St. Peter Chrysologus (born about the year 380, died 450) was born and raised in Imola, a town in Emilia section of Italy. All that we really know of him is that when the Archbishop of Ravenna, John, died in 433, St. Peter was consecrated as his successor. Ravenna was at that time the Capital of the Western Empire and St. Peter enjoyed the confidence of the Emperor Valentinian III and his saintly mother, Galla Placidia.
As Butler’s tells us, “We have many of his discourses still extant: they are all very short, for he was afraid of fatiguing the attention of his hearers, but the matter of the discourses of St. Peter Chrysologus caused him to be declared a Doctor of the Church by Pope Benedict XIII in 1729.” (He had never been formally “canonized”.) His pre-Vatican II feast day was December 4, though he most likely died on December 2. After the Council his feast day was moved to July 30.
Not for nothing was he called “The Golden Speech” (similar to another Doctor of the Church, St. John Chrysostom, who was called “Golden-Mouthed”). St. Peter is “said to have preached with such vehemence that he sometimes became speechless through excitement”. One can almost hear him yelling from the pulpit those words that seem so human, that sound so very much like us:
The law of love is not concerned with what will be, what ought to be, what can be!
Love does not reflect! It is unreasonable! And knows no moderation!
Love refuses to be consoled when its goal proves impossible!

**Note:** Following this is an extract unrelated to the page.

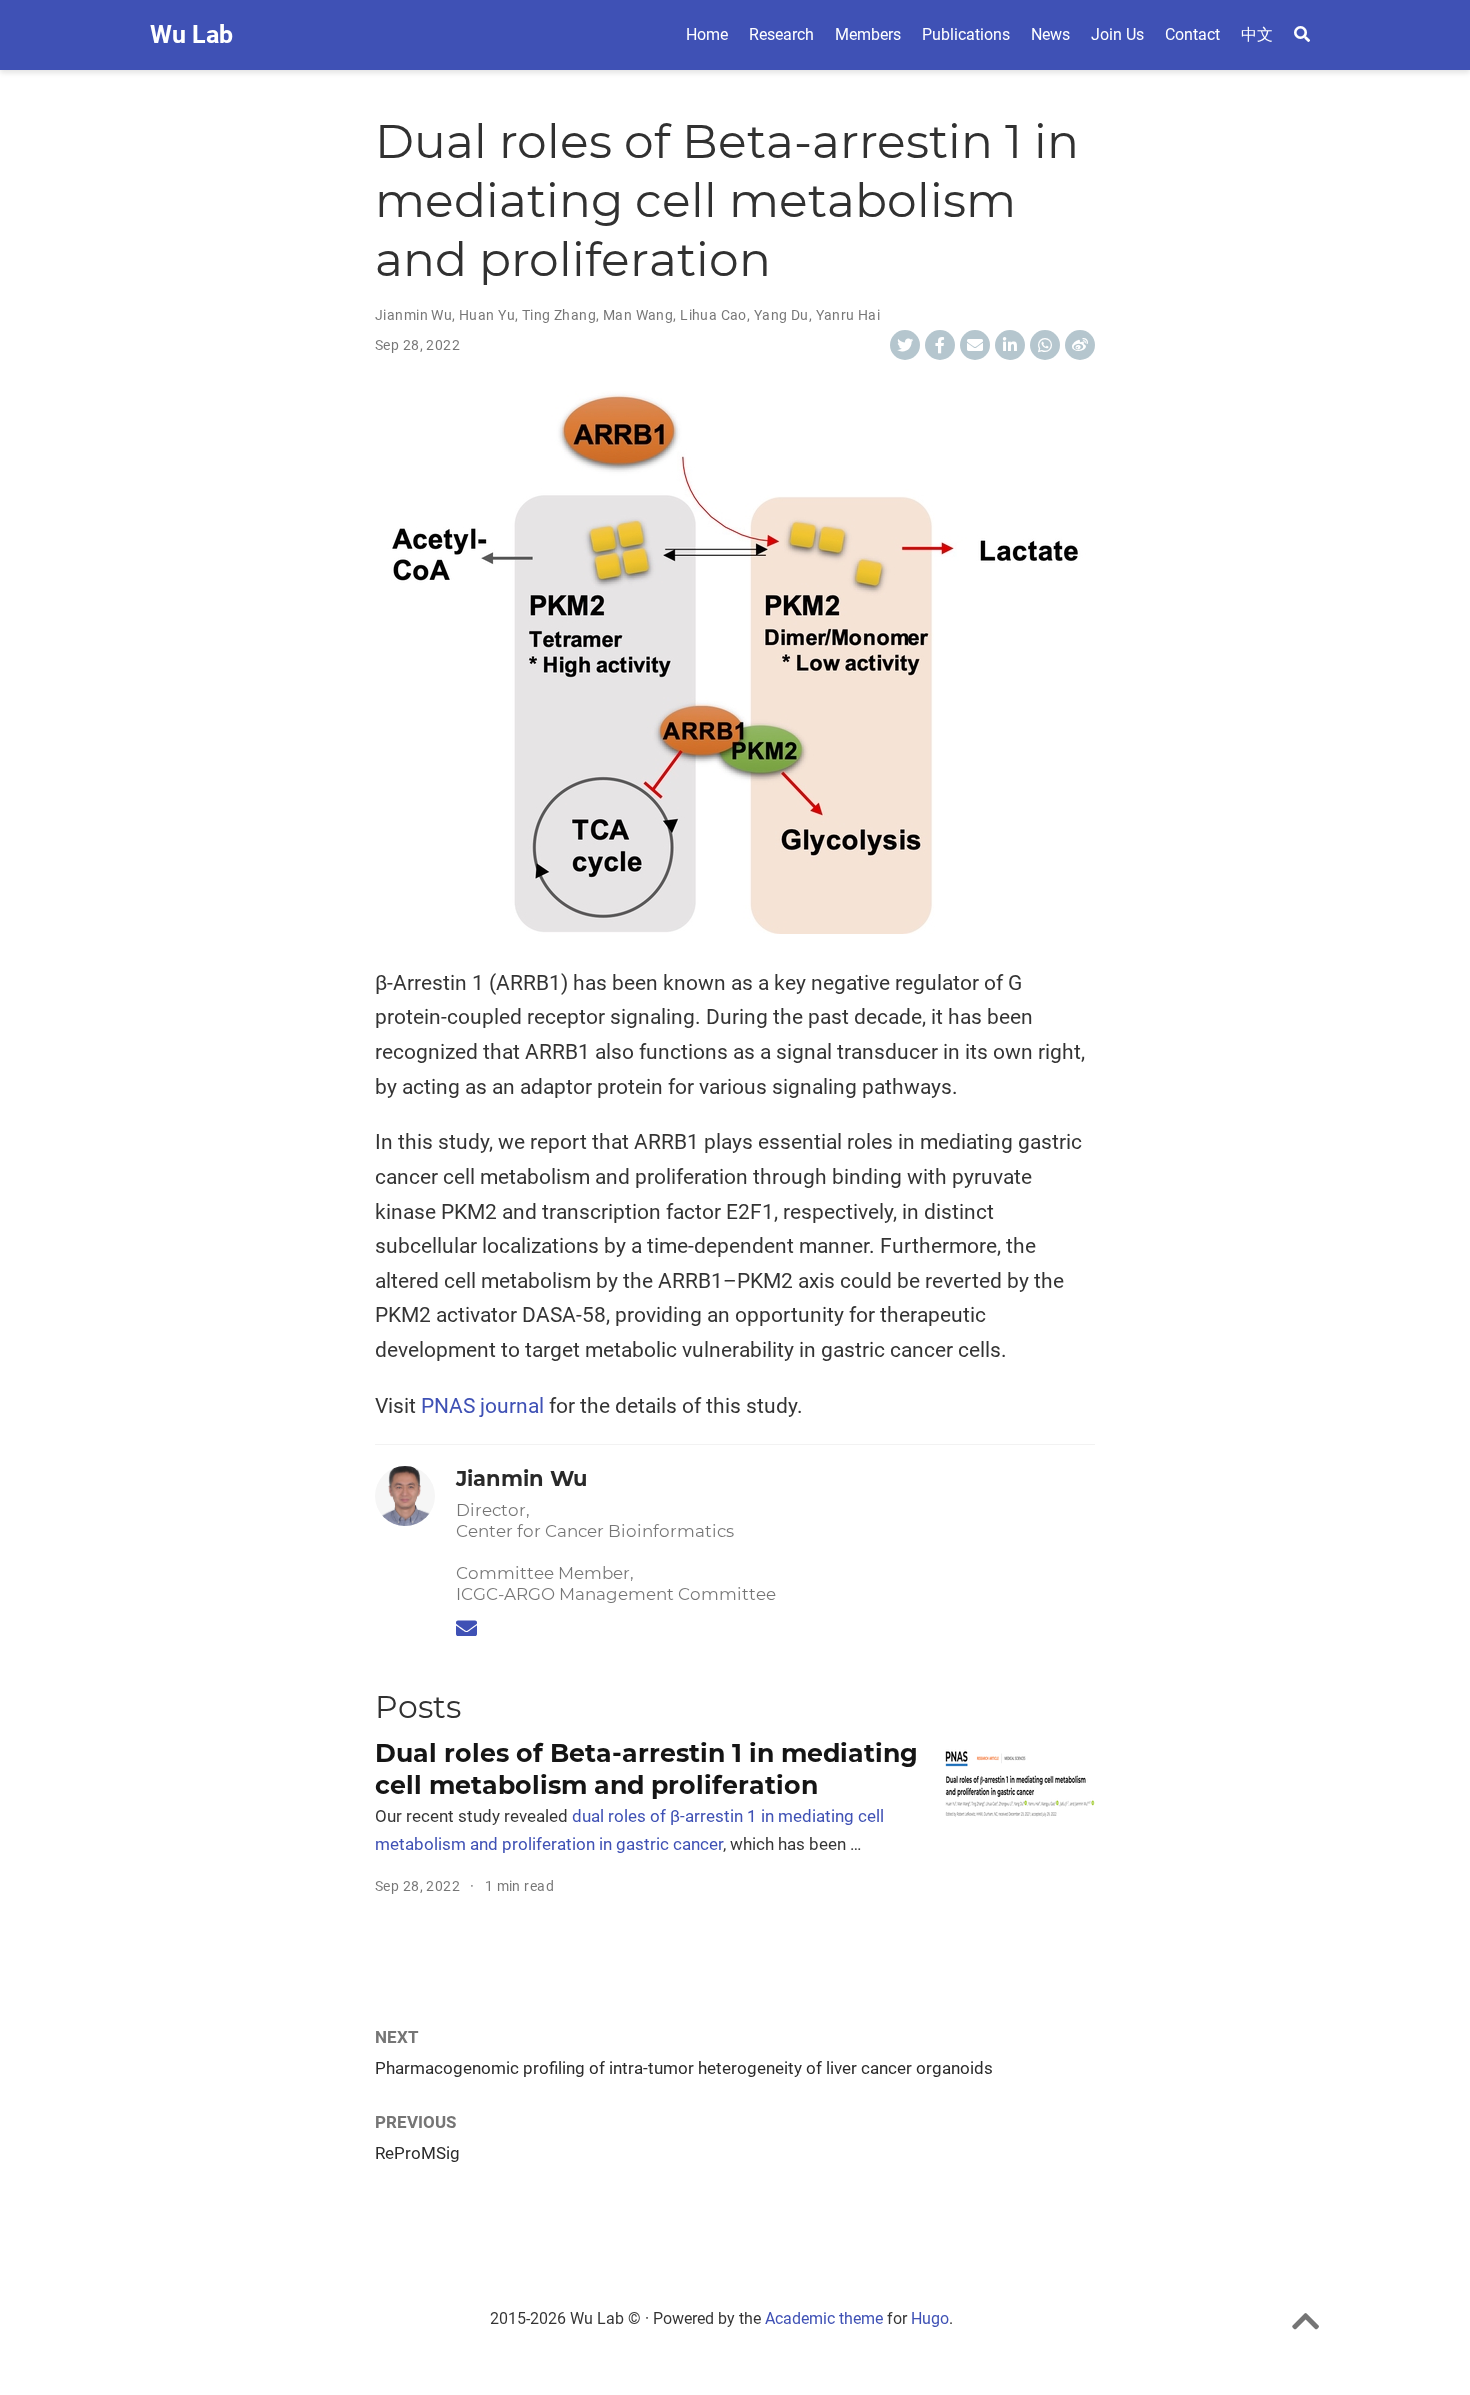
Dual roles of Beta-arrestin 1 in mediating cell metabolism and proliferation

Despises all hindrances to the attainment of its object!
Love destroys the lover if he cannot obtain what he loves!
Thankfully St. Peter Chrysologus’s sermons—he was nothing if not one of the most gifted speakers our Church has ever produced—have not only survived but been collated and translated into English and all share the same sharp, biting, trenchant tone shown above. In fact, earlier this month, on the Feast of St. Elizabeth of Portugal, St. Peter’s is the Second Reading from the four-volume breviary:
Peace lends strength to our prayers; it is the way our petitions can reach God easily and be credited; it is the plentitude which fulfills our desires. Peace is the mother of love, the bond of concord and the manifest sign of a pure soul, one which seeks to please God, which seeks to be fulfilled and has its desire rewarded…Now you see, dearest brethren, why we should love peace and cultivate harmony: because they beget and nurture love.
And his reading from the Monday following the Epiphany is also touching:
So the Gentiles, who were the last, become the first: the faith of the Magi is the first fruits of the belief of the Gentiles.
(In this case St. Peter Chrysologus sounds a lot like St. Paul the Apostle to the Gentiles.)
Finally, St. Peter Chrysologus is important since, as Bernard McGinn notes, he became the Archbishop of Ravenna the year St. Augustine died. With close ties both to the Emperor and to the Pope St. Leo the Great, St. Peter forms a sort of bridge between the “later” period of the patristic Doctors of the Church (culminating in Augustine and St. Leo the Great) and the “early” medieval Doctors (St. Gregory the Great, Isidore of Seville, and Bede).
Regardless, for a definition of love that seems closer to my own life experience than that of Holy St. Paul, St. Peter Chrysologus truly was one whose speech was indeed like honey from the comb.